Laser surgery will only correct one, realistically, your normal laser surgery, same on both eyes, will correct normal vision problems but not the old age reading issues.
But they are starting to do different things now like you have both eyes adjusted for different depths of vision, so one is set a little short sighted to combat the presbyopic issue and let you read with one eye taking on the burder, while the other eye is set to normal or slightly longer distance so the other eye can see clearly for things like driving and anything else at distance. Should read up on people who have had it. I know some of them will use a pair of glassed with opposite type lenses so when you want perfect vision at normal distance for say, watching a film, you can slip on glasses to bring the nearer vision eye to medium distance, and the long distance eye also to medium distance.
Its really an older person issue, the massive majority of normal long/short sighted people will have similar vision problems in both eyes and will be corrected towards the "normal" with laser eye surgery. THe problem is presbypoic's is an age thing and reduces reading quality even with the rest of vision being normal(or normal ish).
Xstyle, if I were you and wanted a second opinion I'd go to moorfields without question, if you can get an appointment before you need to confirm, or before you can cancel the data for the other Op i'd certainly at least see what they have to say.

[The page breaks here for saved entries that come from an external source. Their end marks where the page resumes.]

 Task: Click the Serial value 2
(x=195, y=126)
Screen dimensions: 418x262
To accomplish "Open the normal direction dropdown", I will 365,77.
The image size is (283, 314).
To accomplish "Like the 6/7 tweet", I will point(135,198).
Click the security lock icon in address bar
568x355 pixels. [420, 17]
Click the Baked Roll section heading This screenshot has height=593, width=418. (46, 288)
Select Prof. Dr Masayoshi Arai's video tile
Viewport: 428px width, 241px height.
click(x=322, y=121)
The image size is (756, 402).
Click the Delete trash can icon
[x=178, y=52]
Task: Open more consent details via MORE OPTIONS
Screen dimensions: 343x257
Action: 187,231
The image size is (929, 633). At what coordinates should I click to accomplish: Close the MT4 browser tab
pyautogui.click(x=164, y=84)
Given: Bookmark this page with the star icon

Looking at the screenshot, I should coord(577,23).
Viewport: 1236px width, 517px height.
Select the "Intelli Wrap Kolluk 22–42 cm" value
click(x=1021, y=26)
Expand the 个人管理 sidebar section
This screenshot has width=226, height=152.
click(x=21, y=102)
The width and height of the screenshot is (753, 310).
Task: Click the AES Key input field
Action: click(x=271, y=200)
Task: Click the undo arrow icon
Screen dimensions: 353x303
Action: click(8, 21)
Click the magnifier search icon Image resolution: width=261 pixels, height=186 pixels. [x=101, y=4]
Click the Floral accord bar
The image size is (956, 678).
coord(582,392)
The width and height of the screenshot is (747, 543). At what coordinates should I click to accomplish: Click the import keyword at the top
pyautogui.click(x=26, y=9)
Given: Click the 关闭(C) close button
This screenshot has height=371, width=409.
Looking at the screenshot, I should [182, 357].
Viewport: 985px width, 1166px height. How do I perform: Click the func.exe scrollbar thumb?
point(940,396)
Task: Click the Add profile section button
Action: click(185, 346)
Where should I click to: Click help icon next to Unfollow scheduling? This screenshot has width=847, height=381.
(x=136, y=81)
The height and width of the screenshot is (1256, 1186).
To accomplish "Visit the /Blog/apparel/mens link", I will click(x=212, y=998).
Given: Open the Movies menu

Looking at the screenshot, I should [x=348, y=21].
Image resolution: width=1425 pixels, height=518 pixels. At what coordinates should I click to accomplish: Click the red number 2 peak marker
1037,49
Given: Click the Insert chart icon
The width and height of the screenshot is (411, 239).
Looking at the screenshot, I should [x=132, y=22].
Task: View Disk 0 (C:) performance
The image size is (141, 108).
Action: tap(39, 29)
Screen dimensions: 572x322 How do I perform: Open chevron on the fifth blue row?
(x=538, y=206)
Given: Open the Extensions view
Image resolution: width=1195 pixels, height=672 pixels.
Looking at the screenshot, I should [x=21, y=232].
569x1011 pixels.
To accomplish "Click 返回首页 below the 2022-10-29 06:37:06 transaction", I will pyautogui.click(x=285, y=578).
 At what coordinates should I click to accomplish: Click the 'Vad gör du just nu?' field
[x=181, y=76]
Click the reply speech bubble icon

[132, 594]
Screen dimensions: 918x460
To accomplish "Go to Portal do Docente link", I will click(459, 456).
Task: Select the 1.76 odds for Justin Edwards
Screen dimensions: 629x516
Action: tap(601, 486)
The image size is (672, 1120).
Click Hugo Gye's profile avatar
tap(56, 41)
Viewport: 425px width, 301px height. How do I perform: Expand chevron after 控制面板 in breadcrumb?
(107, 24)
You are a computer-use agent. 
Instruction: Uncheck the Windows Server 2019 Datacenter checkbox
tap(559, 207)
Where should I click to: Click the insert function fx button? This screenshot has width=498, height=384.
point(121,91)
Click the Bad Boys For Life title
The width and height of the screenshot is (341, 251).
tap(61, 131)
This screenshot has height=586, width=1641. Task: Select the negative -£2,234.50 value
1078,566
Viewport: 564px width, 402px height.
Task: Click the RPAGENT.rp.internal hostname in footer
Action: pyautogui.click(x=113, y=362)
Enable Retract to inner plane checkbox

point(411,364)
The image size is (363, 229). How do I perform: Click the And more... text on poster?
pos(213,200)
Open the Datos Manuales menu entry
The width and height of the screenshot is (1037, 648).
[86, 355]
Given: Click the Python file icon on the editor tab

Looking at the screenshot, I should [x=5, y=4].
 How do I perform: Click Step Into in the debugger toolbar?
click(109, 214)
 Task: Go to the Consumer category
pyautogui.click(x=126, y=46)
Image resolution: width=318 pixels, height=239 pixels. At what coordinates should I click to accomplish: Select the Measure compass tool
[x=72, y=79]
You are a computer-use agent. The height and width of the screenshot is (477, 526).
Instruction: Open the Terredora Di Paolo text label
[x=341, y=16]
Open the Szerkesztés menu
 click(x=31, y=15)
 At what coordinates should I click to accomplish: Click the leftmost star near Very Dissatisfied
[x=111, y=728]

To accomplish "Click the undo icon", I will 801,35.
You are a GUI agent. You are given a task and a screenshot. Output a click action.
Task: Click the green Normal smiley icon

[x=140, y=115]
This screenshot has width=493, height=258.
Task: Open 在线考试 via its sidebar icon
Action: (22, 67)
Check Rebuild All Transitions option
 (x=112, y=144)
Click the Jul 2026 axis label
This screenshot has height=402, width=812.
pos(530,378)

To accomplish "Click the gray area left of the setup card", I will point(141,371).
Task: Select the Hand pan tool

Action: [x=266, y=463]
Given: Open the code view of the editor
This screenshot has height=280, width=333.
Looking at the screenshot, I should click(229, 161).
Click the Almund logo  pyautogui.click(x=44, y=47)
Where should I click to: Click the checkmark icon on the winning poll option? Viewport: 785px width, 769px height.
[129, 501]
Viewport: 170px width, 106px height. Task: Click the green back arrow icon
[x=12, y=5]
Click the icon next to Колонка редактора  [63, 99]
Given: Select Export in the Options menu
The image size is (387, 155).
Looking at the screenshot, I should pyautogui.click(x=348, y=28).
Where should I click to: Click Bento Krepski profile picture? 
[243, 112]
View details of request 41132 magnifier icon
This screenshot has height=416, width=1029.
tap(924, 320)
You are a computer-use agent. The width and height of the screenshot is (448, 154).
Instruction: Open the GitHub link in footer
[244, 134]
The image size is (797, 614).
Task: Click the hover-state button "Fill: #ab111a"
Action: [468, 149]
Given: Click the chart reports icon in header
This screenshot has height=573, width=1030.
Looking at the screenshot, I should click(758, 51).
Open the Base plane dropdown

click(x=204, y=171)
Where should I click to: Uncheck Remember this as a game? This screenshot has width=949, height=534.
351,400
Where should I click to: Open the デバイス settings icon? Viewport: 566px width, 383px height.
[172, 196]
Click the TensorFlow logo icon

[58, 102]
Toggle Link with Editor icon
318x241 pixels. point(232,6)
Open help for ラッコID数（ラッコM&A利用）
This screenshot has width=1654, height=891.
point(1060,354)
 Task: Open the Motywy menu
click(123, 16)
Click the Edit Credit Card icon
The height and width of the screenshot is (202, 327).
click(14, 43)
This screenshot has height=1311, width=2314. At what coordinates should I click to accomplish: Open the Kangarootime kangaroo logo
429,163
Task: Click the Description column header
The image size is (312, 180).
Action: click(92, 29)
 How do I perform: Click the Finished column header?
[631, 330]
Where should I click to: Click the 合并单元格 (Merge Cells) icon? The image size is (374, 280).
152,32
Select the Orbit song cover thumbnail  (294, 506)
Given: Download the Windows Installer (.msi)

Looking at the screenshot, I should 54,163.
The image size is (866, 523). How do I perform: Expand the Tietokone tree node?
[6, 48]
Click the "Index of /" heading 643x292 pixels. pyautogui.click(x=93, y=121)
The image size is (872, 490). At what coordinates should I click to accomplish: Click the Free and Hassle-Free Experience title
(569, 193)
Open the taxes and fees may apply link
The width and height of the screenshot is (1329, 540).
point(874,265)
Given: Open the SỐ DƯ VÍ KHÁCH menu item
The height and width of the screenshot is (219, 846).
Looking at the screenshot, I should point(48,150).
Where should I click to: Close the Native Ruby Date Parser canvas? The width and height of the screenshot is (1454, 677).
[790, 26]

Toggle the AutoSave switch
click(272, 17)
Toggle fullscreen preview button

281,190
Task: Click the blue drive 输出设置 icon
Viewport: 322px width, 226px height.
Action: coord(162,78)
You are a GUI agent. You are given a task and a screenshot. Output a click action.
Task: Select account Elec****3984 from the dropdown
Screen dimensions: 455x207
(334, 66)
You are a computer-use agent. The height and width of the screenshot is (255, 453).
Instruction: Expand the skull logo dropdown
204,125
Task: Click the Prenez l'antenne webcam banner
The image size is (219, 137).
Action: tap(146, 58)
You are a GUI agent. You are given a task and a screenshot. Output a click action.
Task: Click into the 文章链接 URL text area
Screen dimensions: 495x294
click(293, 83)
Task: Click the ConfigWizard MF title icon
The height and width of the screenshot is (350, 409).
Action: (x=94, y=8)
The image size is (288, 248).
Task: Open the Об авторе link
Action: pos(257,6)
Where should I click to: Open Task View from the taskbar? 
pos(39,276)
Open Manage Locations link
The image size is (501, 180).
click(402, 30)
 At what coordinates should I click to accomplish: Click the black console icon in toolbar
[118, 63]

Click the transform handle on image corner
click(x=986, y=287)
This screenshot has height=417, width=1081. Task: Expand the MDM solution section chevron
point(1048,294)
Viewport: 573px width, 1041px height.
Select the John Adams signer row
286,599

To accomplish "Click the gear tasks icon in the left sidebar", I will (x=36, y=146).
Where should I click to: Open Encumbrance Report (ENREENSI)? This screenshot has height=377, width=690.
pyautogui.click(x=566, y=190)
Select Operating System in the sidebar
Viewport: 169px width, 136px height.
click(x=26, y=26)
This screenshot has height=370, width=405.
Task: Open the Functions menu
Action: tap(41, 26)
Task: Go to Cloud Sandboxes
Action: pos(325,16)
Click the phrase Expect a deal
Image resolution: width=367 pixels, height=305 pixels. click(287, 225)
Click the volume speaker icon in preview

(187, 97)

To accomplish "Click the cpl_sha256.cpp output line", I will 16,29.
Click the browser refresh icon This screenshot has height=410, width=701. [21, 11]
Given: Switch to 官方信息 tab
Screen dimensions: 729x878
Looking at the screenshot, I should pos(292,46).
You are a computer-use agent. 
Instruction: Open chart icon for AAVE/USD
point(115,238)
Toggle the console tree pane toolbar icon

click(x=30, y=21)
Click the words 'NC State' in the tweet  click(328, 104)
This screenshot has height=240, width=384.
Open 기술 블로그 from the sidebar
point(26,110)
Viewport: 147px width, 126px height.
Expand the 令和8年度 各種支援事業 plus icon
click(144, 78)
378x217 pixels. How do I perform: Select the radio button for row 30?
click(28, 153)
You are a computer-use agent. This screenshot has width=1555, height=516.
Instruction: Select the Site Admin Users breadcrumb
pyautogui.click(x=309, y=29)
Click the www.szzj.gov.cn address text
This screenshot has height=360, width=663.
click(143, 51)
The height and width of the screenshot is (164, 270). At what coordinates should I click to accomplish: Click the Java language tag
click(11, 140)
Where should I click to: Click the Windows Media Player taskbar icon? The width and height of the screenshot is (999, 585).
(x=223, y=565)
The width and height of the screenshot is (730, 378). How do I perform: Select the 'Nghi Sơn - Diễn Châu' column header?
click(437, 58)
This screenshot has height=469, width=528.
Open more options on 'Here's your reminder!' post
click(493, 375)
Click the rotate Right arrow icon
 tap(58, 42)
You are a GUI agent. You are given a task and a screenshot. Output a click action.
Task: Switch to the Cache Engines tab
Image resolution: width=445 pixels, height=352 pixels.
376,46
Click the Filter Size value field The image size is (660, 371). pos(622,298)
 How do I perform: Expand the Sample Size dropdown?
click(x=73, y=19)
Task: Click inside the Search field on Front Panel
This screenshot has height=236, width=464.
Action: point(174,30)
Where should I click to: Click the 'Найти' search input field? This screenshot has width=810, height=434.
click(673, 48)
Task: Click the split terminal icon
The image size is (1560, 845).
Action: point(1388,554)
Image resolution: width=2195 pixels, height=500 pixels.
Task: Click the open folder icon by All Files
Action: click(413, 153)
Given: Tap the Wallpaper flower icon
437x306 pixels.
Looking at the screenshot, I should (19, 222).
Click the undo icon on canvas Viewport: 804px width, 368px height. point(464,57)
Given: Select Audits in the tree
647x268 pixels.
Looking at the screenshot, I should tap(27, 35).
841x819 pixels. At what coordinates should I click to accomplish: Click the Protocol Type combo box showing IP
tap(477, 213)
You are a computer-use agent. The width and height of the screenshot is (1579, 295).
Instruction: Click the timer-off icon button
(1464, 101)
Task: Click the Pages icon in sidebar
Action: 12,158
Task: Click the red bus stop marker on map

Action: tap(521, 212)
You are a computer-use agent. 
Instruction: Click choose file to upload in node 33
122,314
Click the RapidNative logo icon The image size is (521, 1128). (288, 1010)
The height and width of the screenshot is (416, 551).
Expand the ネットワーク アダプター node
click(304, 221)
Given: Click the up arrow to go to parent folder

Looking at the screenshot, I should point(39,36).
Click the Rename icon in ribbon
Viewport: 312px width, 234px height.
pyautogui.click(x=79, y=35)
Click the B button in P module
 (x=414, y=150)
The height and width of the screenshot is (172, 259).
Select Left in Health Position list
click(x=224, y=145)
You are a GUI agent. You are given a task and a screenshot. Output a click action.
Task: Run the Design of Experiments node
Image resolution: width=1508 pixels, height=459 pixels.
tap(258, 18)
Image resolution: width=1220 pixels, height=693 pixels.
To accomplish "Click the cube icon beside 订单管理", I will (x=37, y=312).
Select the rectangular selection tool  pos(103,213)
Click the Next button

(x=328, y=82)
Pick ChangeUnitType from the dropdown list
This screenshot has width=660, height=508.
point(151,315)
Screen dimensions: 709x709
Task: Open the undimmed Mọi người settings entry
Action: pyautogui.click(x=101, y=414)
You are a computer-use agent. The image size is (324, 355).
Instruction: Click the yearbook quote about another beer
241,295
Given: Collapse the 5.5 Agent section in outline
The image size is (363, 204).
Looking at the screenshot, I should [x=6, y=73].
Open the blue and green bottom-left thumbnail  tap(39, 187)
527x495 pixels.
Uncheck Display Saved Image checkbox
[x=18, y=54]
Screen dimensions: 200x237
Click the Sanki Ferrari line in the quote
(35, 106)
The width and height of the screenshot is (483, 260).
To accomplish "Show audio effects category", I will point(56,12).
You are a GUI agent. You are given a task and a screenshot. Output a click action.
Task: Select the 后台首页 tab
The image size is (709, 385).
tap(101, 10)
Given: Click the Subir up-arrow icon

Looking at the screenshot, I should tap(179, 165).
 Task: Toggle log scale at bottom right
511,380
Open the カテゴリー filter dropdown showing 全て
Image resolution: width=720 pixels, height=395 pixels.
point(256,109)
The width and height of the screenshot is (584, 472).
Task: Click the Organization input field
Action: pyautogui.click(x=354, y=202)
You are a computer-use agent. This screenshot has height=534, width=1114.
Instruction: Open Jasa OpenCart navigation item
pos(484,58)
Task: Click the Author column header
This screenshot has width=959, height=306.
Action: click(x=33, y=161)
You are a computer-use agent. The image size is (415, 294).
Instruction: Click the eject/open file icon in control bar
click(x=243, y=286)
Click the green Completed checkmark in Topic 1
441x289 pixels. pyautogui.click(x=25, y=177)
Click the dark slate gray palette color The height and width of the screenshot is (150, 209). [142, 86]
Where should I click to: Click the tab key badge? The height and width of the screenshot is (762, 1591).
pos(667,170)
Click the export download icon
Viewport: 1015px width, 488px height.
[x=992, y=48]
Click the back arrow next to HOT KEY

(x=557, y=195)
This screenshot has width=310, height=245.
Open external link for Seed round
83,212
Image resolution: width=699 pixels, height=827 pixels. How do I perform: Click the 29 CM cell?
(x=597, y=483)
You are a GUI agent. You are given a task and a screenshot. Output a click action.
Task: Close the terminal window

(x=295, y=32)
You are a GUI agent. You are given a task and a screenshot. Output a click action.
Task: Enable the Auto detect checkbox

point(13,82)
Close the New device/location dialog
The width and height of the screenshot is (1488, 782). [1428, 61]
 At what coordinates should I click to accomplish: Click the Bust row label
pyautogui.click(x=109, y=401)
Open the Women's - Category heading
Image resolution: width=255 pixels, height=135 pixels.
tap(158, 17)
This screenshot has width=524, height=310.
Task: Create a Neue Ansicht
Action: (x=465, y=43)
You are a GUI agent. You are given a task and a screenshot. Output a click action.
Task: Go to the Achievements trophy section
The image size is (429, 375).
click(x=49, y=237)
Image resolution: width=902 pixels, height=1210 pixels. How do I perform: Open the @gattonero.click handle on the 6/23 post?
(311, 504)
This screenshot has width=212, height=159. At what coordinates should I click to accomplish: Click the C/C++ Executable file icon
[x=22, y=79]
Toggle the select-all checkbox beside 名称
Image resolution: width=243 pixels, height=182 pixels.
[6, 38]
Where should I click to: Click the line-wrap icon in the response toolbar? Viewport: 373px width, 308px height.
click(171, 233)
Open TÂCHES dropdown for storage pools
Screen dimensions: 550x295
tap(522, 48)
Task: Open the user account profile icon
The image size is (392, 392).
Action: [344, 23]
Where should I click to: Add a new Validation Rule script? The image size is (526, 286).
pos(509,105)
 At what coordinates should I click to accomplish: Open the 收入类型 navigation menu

Moorfields I think personally are the choice for anyone whose slightly out of the normal boundries of treatment, so those with higher perscriptions, or thinner cornea's, or any other slightly not normal issue. I'd also take Moorfields word as almost final, or at least if 2 docs from Moorfields agree'd the corner is simply too thin to do it safely I wouldn't do it, full stop. But thin doesn't mean impossible and just because anyones said thin cornea I don't mean its hugely risky.
Just with all the stories about cowboy branches out there that will operate when they really shouldn't, Its a good safety check I guess if their opinion matches up with a Moorfields guy. If it doesn't I'd stay well clear, if it does, then the choice between prices and who you feel most comftable is up to you.
I'm fairly sure most people get retreatments at Moorfields, and most other places also, as long as the problem is fairly obviously from the surgery or the eyesight simply hasn't improved enough, a repeat surgery won't be done that quickly as the eye needs time to fully heal as you can have improvements, albeit minor, over 4-5 months even if the majority of change is often in the first few seconds. Generally if they miss the target vision quality, or introduce massive halo'ing/night vision problems you'll know fairly quickly, it would be monitored and they'll attempt to fix it without any additional cost.
AFAIK its incredibly rare for you to have good or great vision, and 2 years later suddenly have issues, I've not seen anyone complain about that kind of thing yet.
Depending on your age it might not be worth it though, because most of us will have vision problems as you age ,normally mid/late 40's to late 50's when it starts. So if you're 40 or so you might find the surgery works, but you get other problems very shortly after. At 27, I'm going to have it done sometime in the next 6 months or so, just waiting till I have enough to pay for it basically now. I should get anything from 15-25 years before I could need glasses for presbyopic issues which is good enough for me.